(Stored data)
_ _ _ _ _
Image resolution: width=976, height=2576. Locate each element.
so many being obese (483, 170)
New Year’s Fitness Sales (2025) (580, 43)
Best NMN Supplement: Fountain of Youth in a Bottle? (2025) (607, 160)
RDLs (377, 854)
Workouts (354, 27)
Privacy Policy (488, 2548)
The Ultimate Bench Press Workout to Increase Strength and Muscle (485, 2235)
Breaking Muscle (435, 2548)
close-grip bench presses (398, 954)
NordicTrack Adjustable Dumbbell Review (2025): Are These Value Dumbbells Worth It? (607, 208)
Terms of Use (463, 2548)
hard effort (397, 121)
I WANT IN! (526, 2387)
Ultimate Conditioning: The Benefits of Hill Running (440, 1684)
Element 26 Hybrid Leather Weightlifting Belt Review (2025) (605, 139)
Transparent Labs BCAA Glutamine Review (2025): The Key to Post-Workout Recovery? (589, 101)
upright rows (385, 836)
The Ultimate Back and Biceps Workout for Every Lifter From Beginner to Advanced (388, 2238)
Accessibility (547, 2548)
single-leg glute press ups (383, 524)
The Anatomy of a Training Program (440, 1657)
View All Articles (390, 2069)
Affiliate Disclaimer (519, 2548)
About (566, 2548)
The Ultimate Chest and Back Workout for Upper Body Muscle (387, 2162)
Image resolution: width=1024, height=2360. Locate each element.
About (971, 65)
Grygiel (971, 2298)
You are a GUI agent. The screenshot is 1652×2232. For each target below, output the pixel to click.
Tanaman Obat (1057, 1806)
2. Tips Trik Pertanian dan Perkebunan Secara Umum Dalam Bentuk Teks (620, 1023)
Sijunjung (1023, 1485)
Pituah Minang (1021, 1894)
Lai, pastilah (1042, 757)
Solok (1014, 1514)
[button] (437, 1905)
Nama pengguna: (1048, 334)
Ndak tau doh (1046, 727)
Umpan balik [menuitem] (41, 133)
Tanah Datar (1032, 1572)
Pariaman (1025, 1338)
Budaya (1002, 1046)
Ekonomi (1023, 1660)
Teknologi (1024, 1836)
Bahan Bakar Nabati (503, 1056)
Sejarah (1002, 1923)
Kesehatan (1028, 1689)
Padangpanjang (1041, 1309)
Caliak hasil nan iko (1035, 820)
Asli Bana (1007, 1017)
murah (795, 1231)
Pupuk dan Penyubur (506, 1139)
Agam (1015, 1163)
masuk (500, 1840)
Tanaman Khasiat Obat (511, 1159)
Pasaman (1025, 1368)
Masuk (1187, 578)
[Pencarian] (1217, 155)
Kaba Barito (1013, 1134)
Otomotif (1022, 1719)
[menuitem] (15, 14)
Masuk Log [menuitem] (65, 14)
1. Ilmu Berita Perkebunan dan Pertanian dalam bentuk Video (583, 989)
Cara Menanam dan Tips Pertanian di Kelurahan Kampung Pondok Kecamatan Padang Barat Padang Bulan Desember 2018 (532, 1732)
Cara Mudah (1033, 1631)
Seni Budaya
_ _ _ _ _
Work instruction:
Set down every entry again, exactly as written.

Response area:
Image resolution: width=976, height=2576. Locate each element.
so many being obese (483, 170)
New Year’s Fitness Sales (2025) (580, 43)
Best NMN Supplement: Fountain of Youth in a Bottle? (2025) (607, 160)
RDLs (377, 854)
Workouts (354, 27)
Privacy Policy (488, 2548)
The Ultimate Bench Press Workout to Increase Strength and Muscle (485, 2235)
Breaking Muscle (435, 2548)
close-grip bench presses (398, 954)
NordicTrack Adjustable Dumbbell Review (2025): Are These Value Dumbbells Worth It? (607, 208)
Terms of Use (463, 2548)
hard effort (397, 121)
I WANT IN! (526, 2387)
Ultimate Conditioning: The Benefits of Hill Running (440, 1684)
Element 26 Hybrid Leather Weightlifting Belt Review (2025) (605, 139)
Transparent Labs BCAA Glutamine Review (2025): The Key to Post-Workout Recovery? (589, 101)
upright rows (385, 836)
The Ultimate Back and Biceps Workout for Every Lifter From Beginner to Advanced (388, 2238)
Accessibility (547, 2548)
single-leg glute press ups (383, 524)
The Anatomy of a Training Program (440, 1657)
View All Articles (390, 2069)
Affiliate Disclaimer (519, 2548)
About (566, 2548)
The Ultimate Chest and Back Workout for Upper Body Muscle (387, 2162)
Image resolution: width=1024, height=2360. Locate each element.
About (971, 65)
Grygiel (971, 2298)
You are a GUI agent. The screenshot is 1652×2232. For each target below, output the pixel to click.
Tanaman Obat (1057, 1806)
2. Tips Trik Pertanian dan Perkebunan Secara Umum Dalam Bentuk Teks (620, 1023)
Sijunjung (1023, 1485)
Pituah Minang (1021, 1894)
Lai, pastilah (1042, 757)
Solok (1014, 1514)
[button] (437, 1905)
Nama pengguna: (1048, 334)
Ndak tau doh (1046, 727)
Umpan balik [menuitem] (41, 133)
Tanah Datar (1032, 1572)
Pariaman (1025, 1338)
Budaya (1002, 1046)
Ekonomi (1023, 1660)
Teknologi (1024, 1836)
Bahan Bakar Nabati (503, 1056)
Sejarah (1002, 1923)
Kesehatan (1028, 1689)
Padangpanjang (1041, 1309)
Caliak hasil nan iko (1035, 820)
Asli Bana (1007, 1017)
murah (795, 1231)
Pupuk dan Penyubur (506, 1139)
Agam (1015, 1163)
masuk (500, 1840)
Tanaman Khasiat Obat (511, 1159)
Pasaman (1025, 1368)
Masuk (1187, 578)
[Pencarian] (1217, 155)
Kaba Barito (1013, 1134)
Otomotif (1022, 1719)
[menuitem] (15, 14)
Masuk Log [menuitem] (65, 14)
1. Ilmu Berita Perkebunan dan Pertanian dalam bentuk Video (583, 989)
Cara Menanam dan Tips Pertanian di Kelurahan Kampung Pondok Kecamatan Padang Barat Padang Bulan Desember 2018 (532, 1732)
Cara Mudah (1033, 1631)
Seni Budaya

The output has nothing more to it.